Saturday, September 28, 2013

What figurative language devices were used in On the Road by Jack Kerouac? How were they used in the text? Provide examples.

When discussing how figurative language is used in writing, we are looking at devices like metaphors, similes, personification and more. Most good writers will often use many, if not all, figurative language devices across a work the length of a novel, so it would be simple to go through On the Road and just mark out whenever he uses them; however, what is truly important is to find what figurative language is unique or central to the writing.

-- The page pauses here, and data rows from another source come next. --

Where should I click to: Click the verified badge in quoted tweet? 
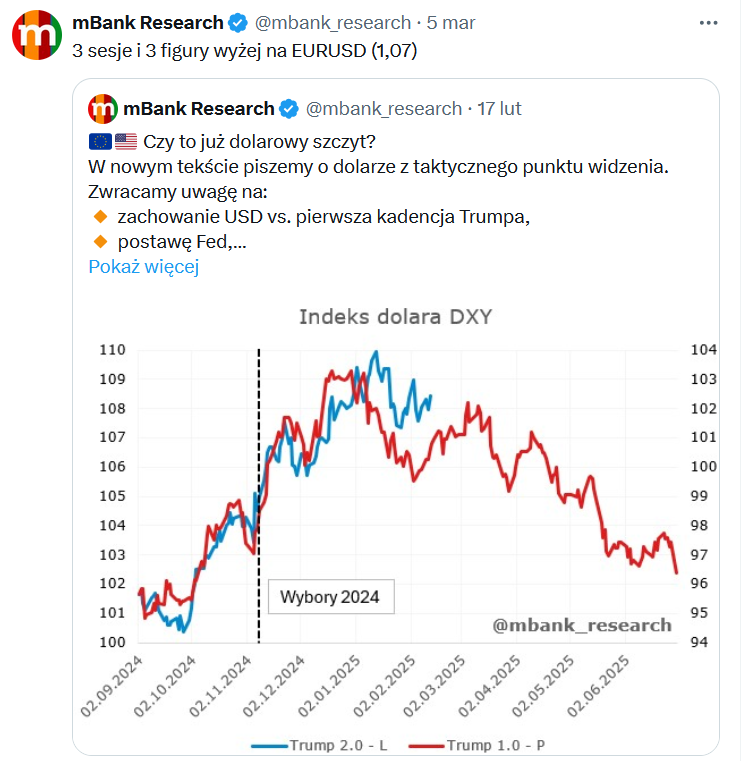289,109
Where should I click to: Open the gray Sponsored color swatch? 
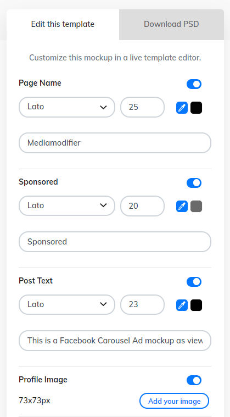pos(197,207)
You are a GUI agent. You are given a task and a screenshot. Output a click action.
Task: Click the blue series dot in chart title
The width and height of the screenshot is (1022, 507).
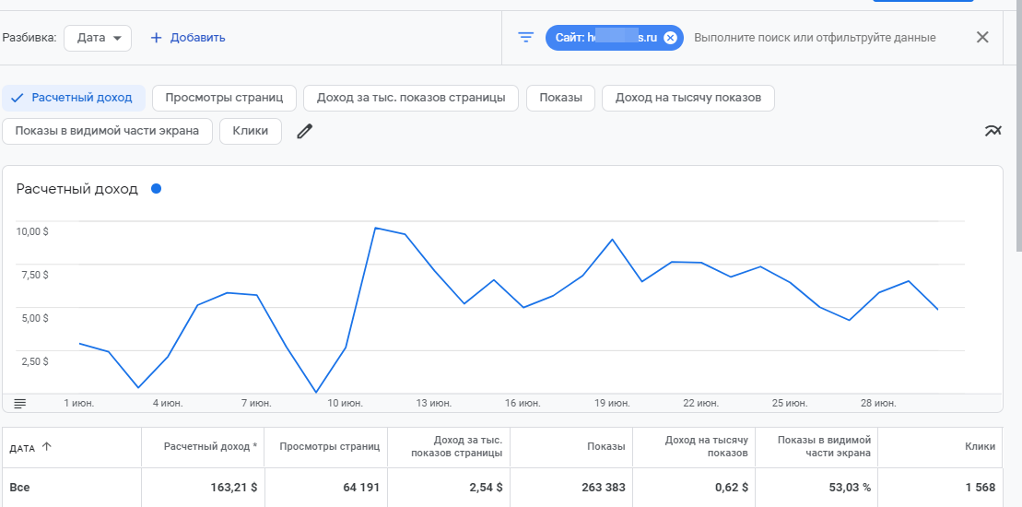tap(156, 189)
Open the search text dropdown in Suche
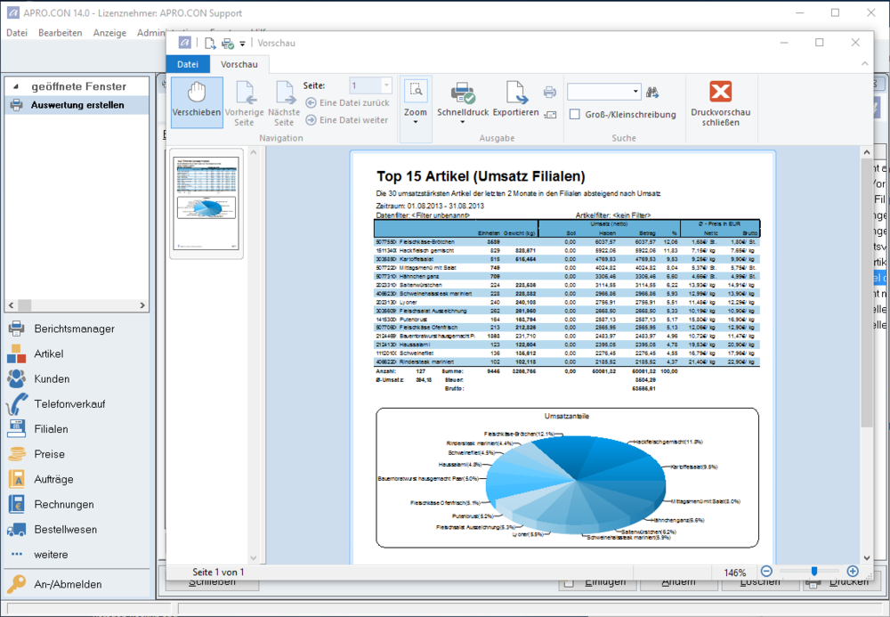Screen dimensions: 890x617 tap(635, 92)
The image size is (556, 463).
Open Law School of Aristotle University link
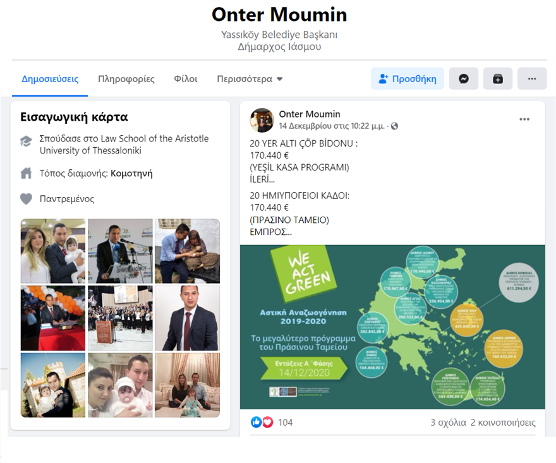(x=124, y=144)
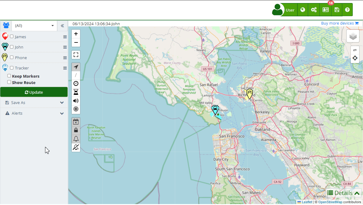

For instance, in The Great Gatsby there is a focus on alliteration, which gives the writing a flowy, dreamy quality.
Similarly, Kerouac relies on hyperbole far more than other authors do, giving the events of On the Road a heightened sense of gravity and importance. Very rarely will the narrator of the story ever just refer to things exactly as they are. Instead, a fun moment is the greatest day of his life; a beautiful woman is the most beautiful woman in the world. Some quick examples of this:

And they were the silliest shoes in America.

Obviously, the narrator has no idea if they are the silliest shoes in America—how could he? Still, this statement conveys the sense that he is fully and absolutely engaged in his life. Nothing is small to him, and everything is the most.

I walked into the least likely place in the world.

This is an interesting use of hyperbole, as it is being exaggerated in a negative sense, showing that hyperbole can go both ways.
In my eyes, Kerouac's use of hyperbole mirrors the mindset of the Beat generation, the writing movement that he was a part of and helped popularize. The Beat generation was all about freedom and fully experiencing life, and feeling like everything you experience is the most it can possibly be in the world gives off the sense that life is being fully experienced.